To continue the legacy of improved care, Petereit says that radiation oncology physicians must be trained in brachytherapy, a successful and cost-effective treatment for cancer treatment worldwide—especially for rural populations that often lack access to cancer care. “We are seeing a decrease in brachytherapists as this modality will die off unless more physicians are properly trained,” he said. “For example, we are seeing more advanced stages of prostate and cervical cancer. As the recent president of the American Brachytherapy Society, we implemented a national program for residency programs to train brachytherapists so patients have access to high-quality brachytherapy, which is potentially curative. We need to preserve this treatment that is so effective for these patients.”
There is indication that Walking Forward can serve as a model for other countries to follow; and although Petereit doesn’t necessarily see himself piloting that next phase, he is confident he and his team have built a sustainable model for worldwide impact. His goal to find someone who is interested in transitioning in the next few years to taking over Walking Forward; something Dr. Petereit is working feverishly on.
Networking is key, and Petereit seizes opportunities to spread the word about Walking Forward and its results. He presents around the country with organizations such as the American Brachytherapy Society (ABS), American Society for Radiation Oncology (ASTRO), the American Cancer Society with its Diversity, Equity and Inclusion initiatives, and at various universities around the U.S. In those addresses and in his conversations, Petereit has a message for physicians: “You can make a difference. As a physician, you are positioned to make a difference. Medicine presents opportunities and Walking Forward is one of those unique opportunities, to be sure. The stars aligned to make it happen.”
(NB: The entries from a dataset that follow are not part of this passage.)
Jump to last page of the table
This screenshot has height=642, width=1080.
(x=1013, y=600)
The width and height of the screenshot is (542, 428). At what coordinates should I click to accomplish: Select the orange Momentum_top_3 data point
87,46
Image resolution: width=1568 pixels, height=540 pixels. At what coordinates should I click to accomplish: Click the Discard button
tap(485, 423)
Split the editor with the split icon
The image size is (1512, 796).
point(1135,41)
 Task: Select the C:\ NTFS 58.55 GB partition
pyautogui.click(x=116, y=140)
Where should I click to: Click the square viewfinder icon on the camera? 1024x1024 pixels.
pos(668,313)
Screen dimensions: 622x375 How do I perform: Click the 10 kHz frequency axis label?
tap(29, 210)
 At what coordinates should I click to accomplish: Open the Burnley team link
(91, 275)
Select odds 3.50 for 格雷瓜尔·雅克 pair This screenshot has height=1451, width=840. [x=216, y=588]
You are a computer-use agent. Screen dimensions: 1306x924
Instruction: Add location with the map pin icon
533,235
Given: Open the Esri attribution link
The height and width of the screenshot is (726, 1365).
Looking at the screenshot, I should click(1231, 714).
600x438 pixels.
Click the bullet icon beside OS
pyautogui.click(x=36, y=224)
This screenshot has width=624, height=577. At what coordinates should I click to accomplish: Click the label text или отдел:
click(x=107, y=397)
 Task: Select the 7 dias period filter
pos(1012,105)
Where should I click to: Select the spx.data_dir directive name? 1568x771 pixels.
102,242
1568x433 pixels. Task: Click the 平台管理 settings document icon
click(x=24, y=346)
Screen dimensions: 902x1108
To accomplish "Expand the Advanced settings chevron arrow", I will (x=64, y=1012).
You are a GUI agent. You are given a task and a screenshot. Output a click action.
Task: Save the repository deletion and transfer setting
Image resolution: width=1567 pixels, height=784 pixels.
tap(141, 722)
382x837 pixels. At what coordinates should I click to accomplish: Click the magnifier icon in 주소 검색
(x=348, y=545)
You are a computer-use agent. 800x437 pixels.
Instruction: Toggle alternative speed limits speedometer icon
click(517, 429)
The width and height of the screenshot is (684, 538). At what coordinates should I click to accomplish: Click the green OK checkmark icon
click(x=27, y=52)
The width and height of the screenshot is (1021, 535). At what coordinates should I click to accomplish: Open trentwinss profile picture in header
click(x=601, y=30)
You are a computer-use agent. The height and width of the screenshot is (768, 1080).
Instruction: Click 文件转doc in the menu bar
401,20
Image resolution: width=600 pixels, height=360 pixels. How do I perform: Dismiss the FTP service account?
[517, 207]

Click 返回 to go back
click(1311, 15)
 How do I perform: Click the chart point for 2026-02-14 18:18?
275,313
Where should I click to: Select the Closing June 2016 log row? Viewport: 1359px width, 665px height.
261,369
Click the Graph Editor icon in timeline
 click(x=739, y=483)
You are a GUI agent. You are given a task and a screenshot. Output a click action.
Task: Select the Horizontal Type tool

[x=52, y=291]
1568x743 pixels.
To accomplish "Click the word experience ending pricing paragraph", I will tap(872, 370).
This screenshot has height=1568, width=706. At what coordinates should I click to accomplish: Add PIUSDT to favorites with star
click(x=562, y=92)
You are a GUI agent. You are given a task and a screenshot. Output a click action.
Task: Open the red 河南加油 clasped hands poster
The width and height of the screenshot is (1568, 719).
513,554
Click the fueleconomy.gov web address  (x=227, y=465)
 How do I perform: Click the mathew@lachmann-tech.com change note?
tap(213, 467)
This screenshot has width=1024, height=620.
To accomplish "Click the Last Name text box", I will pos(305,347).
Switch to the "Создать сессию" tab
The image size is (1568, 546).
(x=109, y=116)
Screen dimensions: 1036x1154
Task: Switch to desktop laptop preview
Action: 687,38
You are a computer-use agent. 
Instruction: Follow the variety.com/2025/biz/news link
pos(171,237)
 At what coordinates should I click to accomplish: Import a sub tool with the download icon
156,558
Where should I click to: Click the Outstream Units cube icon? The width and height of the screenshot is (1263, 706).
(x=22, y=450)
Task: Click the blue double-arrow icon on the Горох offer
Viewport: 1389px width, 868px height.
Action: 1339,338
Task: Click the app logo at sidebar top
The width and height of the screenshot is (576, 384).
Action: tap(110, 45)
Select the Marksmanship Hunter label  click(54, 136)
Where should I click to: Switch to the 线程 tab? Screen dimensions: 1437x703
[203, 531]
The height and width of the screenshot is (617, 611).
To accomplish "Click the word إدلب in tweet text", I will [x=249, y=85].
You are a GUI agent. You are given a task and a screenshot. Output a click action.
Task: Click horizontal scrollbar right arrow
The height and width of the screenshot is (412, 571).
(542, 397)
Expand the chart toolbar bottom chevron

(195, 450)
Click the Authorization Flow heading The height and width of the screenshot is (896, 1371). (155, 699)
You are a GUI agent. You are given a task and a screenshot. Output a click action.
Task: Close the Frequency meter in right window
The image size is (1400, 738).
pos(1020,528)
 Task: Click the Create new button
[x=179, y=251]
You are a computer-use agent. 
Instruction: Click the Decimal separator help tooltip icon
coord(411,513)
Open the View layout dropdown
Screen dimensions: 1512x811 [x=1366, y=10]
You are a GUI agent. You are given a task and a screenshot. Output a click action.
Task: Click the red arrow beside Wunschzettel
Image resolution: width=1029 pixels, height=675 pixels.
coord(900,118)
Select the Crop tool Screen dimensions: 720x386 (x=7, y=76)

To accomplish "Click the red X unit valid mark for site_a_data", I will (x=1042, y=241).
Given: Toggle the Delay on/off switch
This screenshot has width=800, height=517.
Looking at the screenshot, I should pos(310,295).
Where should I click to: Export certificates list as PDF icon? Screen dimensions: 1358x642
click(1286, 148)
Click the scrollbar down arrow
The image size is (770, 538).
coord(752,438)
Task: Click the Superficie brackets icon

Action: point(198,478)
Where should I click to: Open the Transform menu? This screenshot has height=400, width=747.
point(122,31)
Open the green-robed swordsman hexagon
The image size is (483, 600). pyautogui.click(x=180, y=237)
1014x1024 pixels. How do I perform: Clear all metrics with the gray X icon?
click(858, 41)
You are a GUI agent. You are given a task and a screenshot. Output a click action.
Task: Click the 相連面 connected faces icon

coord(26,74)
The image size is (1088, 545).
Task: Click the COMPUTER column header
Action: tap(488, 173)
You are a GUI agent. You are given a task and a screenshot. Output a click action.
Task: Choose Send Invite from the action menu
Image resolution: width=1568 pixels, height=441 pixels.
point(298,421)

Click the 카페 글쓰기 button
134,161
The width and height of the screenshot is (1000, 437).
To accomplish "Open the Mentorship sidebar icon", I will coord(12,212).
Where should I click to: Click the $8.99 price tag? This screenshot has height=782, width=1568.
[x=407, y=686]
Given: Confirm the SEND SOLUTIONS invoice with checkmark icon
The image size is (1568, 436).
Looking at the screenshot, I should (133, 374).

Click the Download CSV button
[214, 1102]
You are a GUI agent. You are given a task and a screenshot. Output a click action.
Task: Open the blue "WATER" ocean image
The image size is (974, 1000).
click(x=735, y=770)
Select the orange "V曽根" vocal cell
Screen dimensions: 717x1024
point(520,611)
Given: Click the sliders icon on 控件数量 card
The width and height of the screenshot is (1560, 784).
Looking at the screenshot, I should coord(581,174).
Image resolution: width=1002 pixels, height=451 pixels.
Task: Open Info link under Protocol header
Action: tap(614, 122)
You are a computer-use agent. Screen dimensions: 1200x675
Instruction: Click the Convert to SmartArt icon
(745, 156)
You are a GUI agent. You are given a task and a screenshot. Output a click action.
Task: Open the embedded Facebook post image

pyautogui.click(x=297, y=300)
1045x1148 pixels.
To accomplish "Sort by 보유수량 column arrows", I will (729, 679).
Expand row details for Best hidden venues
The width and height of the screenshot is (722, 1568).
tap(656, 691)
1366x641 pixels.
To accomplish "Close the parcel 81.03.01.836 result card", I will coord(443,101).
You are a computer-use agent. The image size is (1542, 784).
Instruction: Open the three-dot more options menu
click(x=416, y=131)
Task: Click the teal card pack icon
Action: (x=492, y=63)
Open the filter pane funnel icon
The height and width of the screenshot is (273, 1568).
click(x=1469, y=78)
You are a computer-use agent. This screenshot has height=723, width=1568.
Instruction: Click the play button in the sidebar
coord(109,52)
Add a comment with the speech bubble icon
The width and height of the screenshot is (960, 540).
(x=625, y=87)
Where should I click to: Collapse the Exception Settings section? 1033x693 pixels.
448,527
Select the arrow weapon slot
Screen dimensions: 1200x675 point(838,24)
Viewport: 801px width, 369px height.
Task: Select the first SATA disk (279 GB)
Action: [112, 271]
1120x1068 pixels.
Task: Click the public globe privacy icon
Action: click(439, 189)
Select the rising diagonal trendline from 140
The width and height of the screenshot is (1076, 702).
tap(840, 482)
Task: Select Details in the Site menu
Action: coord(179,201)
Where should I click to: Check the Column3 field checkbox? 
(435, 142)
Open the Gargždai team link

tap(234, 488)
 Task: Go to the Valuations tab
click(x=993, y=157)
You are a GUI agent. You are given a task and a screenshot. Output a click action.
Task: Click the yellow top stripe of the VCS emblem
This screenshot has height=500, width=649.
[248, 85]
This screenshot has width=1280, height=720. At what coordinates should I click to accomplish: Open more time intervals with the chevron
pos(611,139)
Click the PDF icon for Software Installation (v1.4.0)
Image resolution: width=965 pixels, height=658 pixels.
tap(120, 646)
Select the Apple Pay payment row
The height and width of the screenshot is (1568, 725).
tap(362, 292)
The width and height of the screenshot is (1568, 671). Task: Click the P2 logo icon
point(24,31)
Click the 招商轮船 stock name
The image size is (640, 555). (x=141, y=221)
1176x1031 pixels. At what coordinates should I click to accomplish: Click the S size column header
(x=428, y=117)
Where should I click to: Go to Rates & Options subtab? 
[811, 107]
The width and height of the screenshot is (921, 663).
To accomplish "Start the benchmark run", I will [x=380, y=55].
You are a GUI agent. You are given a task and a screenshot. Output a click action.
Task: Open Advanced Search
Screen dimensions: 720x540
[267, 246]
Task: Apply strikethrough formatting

Obtaining funding every five years has been, and continues to be, Walking Forward’s principal challenge. “We have to secure funding to continue our work,” explained Petereit. “We’ve been fortunate, we’ve persevered, we’re getting our name out there because of the community outreach our staff has done. Foundations must be willing to invest in cancer research and outreach.”
In the future, Walking Forward plans to step beyond cancer treatment issues and encourage American Indians of western South Dakota to focus on all health issues throughout the continuum, and it hopes to expand research to all frontier populations. Petereit explains that Walking Forward needs to continue breaking down barriers to screenings and care, and that expanding Medicaid would be very helpful in getting more American Indians access to preventive care.
“Our brothers and sisters suffer from health issues that we can help address,” Petereit said. “We need to understand their culture and challenges, like geographic access. Understanding the underfunding of the IHS and being culturally sensitive is very important. Lots of progress has been made with programs like Indians into Medicine (INMED), and we see Lakota medical school graduates come back to work here, and that builds more trust. But there is still so much to be done.”
Through research and outreach, Walking Forward aims to:
• Increase cancer screening
• Increase detection of cancers at an earlier stage
• Increase cancer survival rates
• Improve the quality of life for American Indian cancer patients
Walking Forward’s Vision
To improve the quality of life for American Indian cancer patients from early detection, successful treatment and survivorship—including end of life care.
Walking Forward’s Mission
This has been and will continue to be accomplished through access to screening, state of the art cancer treatments and clinical trials, and comprehensive patient navigation.